Voters in Staten Island and southwest Brooklyn opted to send embattled Republican Congressman Michael Grimm back to Washington Tuesday, handing him a victory over his Democratic opponent Dominic Recchia by a 55 percent to 43 percent margin.
The election marks the end of a congressional grudge match pitting the only Republican in New York City’s 13-member congressional delegation against a Democrat backed by national party leaders and with a registration advantage.
In a defiant victory speech where he was introduced by the New Dorp High School junior ROTC color guard, Grimm, a former marine, thumbed his nose at the pundits who counted him out. "They all had this race in the books already. Just to be be sure they dumped $5 million dollars on us. That's a record for a Staten Island seat!" Grimm said to cheers from the crowd.
During the course of the race, Grimm threatened to throw a reporter off a congressional balcony for asking a probing question, and was handed up a 20-count indictment related to employment practices at restaurants he owns.
But despite the federal charges, the two-term incumbent still managed to convince more voters he could do a better job than Recchia, a former City Councilmember from Brooklyn who struggled to articulate his campaign’s message and was further hampered by sentiment against President Obama and Mayor Bill de Blasio in the largest part of the district, Staten Island.
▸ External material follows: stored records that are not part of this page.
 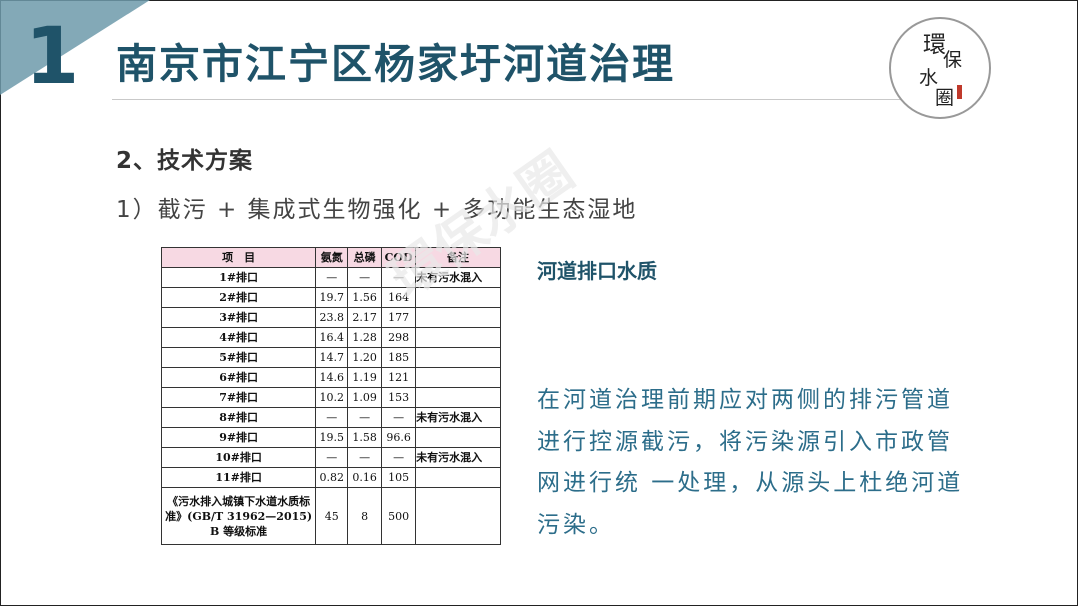 I want to click on table-cell: 96.6, so click(x=399, y=438).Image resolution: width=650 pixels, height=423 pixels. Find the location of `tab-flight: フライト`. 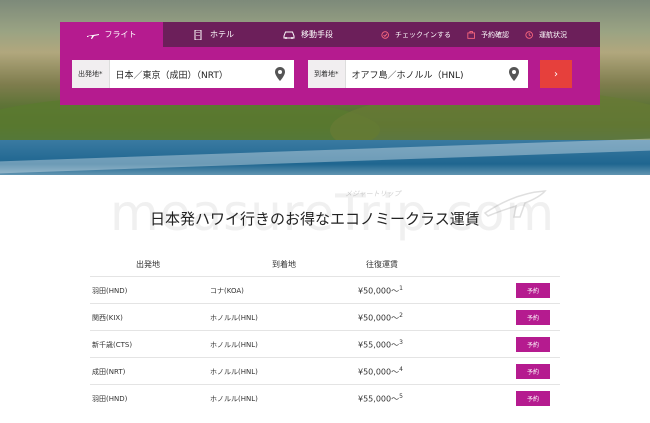

tab-flight: フライト is located at coordinates (112, 34).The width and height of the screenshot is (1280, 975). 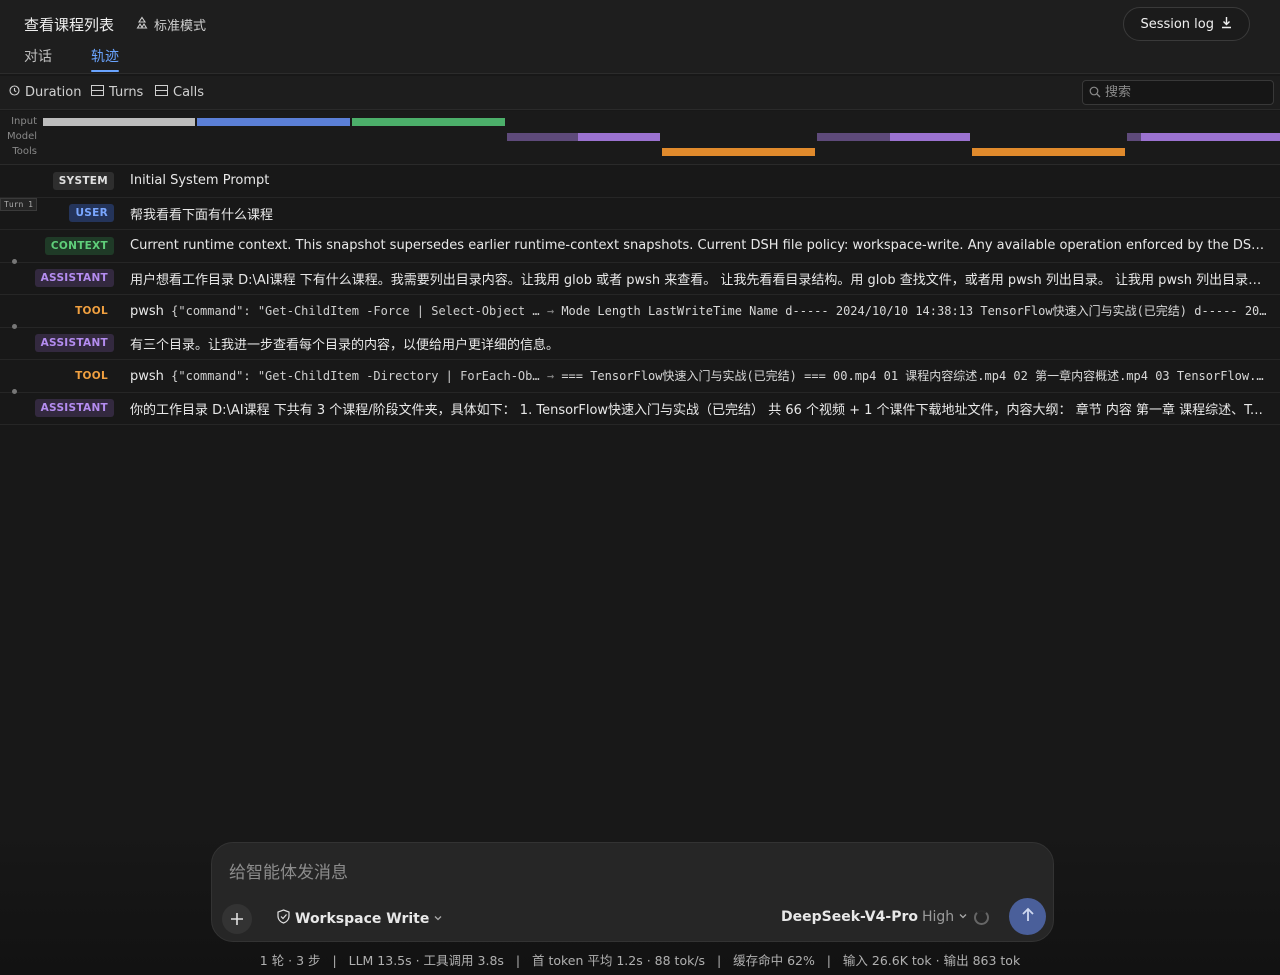 I want to click on role-badge-user: USER, so click(x=92, y=214).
On paper, Recchia seemed like a formidable opponent. He had strong name recognition in part of the district after three terms in the City Council. He had a record of working successfully with Republicans and independents, serving as chair of the Council’s Finance Committee in his final four years and negotiating budget agreements with the city’s independent mayor Michael Bloomberg.
During the campaign, Recchia played up his role as a family man with roots on both sides of the Verrazano Bridge. One of his first campaign commercials showed him driving the nearly mile-length span from his Brooklyn home with his wife, a public school teacher, and two daughters to his mother’s house on the Staten Island side.
But the tone of the campaign was not always so warm and fuzzy. The DCCC spent more than a million dollars in ads attacking his opponents pending trial and confrontational history with reporters. Grimm is charged with numerous federal counts of fraud and tax evasion related to his ownership of a Manhattan restaurant.
Recchia’s campaign started to lose steam the more the media paid attention to it. In early September, he trailed Grimm by just four points in a NY1 / Capital New York / Siena College poll. Then, as Recchia made more public appearances, his lack of fluency on the issues became a common occurrence. The Staten Island Advance, which endorsed de Blasio for mayor in 2013, reluctantly backed Michael Grimm for re-election, accusing Recchia of simply not knowing the issues well enough.
The final poll released before the election had given Grimm a 19-point lead going in to Election Day.
For his part, Grimm argued that Recchia would be a rubber-stamp for progressive Democrats like de Blasio and Obama, who have their lowest favorability ratings in the city on Staten Island. Grimm also tried to link Recchia with the Rev. Al Sharpton, a particularly divisive figure in the district, who led a march against police brutality through Staten Island in August to protest the death of Eric Garner from a police chokehold.